TERRORISME L’hebdomadaire satirique a réédité les caricatures de Mahomet à l’occasion de l’ouverture du procès des attentats de janvier 2015 dont il avait été victime

20 Minutes avec AFP

— 

La veille du procès "Charlie Hebdo", le journal a décidé de republier les caricatures de Mahomet en titrant "Tout ça pour ça".
La veille du procès "Charlie Hebdo", le journal a décidé de republier les caricatures de Mahomet en titrant "Tout ça pour ça". — ALLILI MOURAD/SIPA

L’organisation terroriste Al Qaida a de nouveau menacé l’hebdomadaire satirique français Charlie Hebdo. Ces menaces interviennent après la réédition des caricatures du prophète de l’islam Mahomet, à l’occasion du procès de l’attentat de janvier 2015 contre le journal selon le groupe américain Site, spécialisé dans la surveillance des organisations djihadistes.

Le raid meurtrier contre Charlie Hebdo « n’était pas un incident ponctuel », avertit l’organisation djihadiste dans sa revue publiée ce vendredi.

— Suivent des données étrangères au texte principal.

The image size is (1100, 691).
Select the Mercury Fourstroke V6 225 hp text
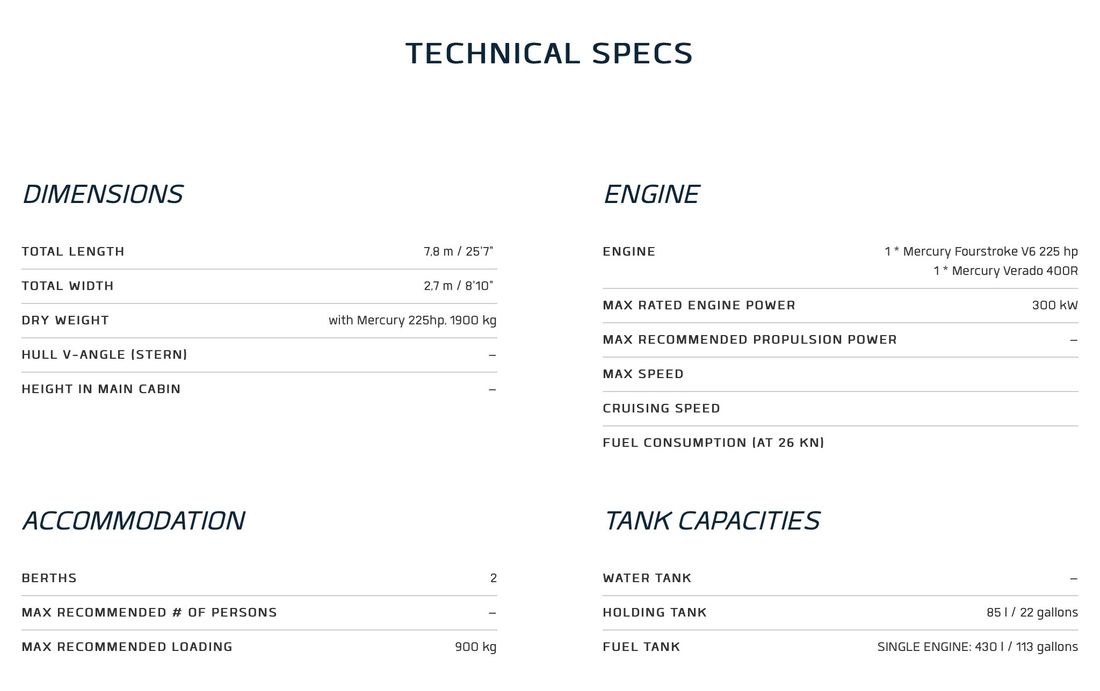(981, 251)
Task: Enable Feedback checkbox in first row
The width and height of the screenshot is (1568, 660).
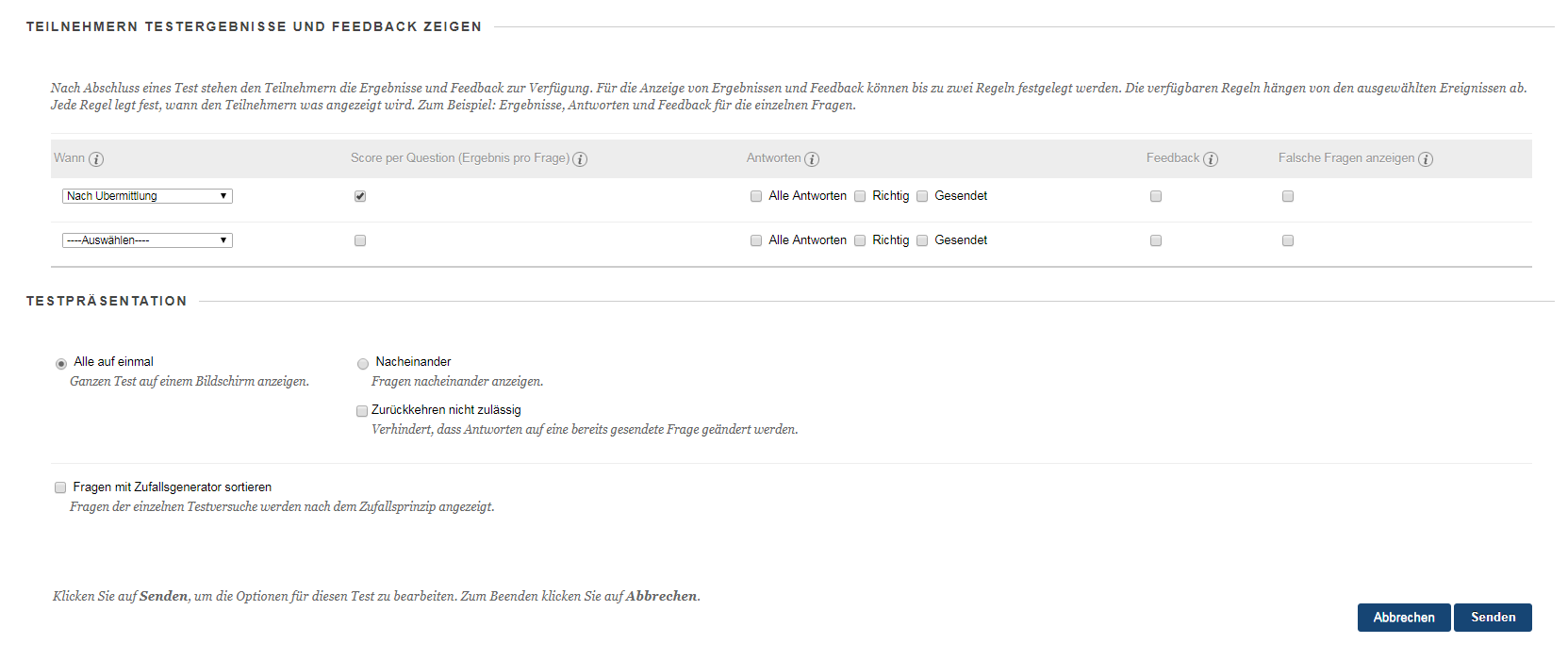Action: pyautogui.click(x=1156, y=196)
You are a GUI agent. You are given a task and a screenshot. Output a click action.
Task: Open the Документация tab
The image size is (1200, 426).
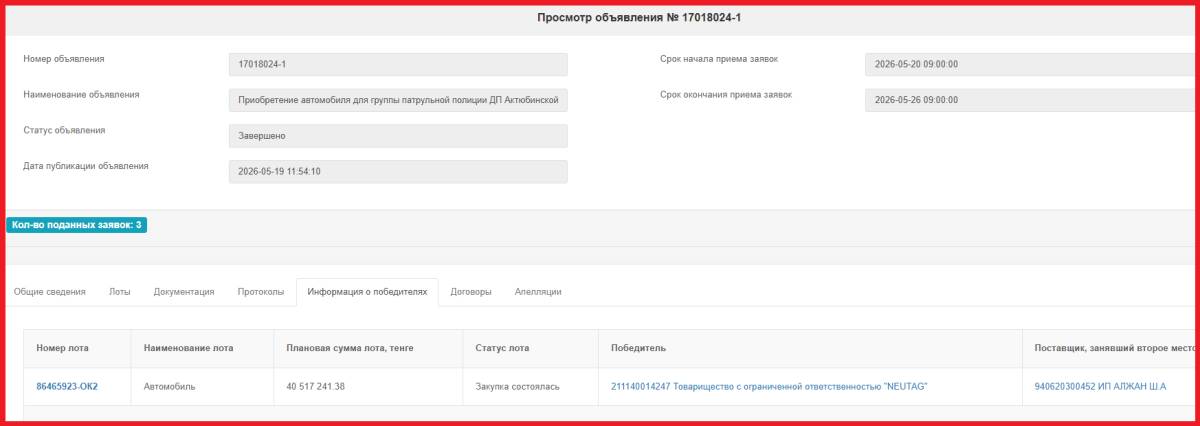tap(184, 292)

Pour marquer l’ouverture le 2 septembre du procès à Paris des attentats djihadistes contre Charlie Hebdo, des policiers et une supérette juive ayant fait 17 morts dans la capitale française en janvier 2015, le journal satirique a remis en une les caricatures de Mahomet, qui avaient fait de l’hebdomadaire une cible des djihadistes.

Des menaces nombreuses

Le président Macron a « donné son feu vert » à cette réédition, accuse encore Al Qaïda. « Si votre liberté d’expression ne respecte aucune limite, préparez-vous à vous confronter à la liberté de nos actions », menace l’organisation djihadiste dans sa publication, parue ce 11 septembre, date anniversaire des attentats de septembre 2001 contre les Etats-Unis fomentés par le groupe djihadiste.

Toujours selon SITE, un média affilié à l’organisation djihadiste Etat islamique a également menacé Charlie Hebdo de représailles début septembre, après la republication de ses caricatures de Mahomet.

Au procès qui vient de s’ouvrir, quatorze accusés, dont trois jugés par défaut, sont soupçonnés à des degrés divers de soutien logistique aux frères Saïd et Chérif Kouachi, et à Amédy Coulibaly, auteurs des tueries qui avaient fait 17 morts, entre le 7 et le 9 janvier 2015, et suscité une manifestation monstre contre le terrorisme le 11 janvier en France, avec plusieurs chefs d’Etats et de gouvernements étrangers.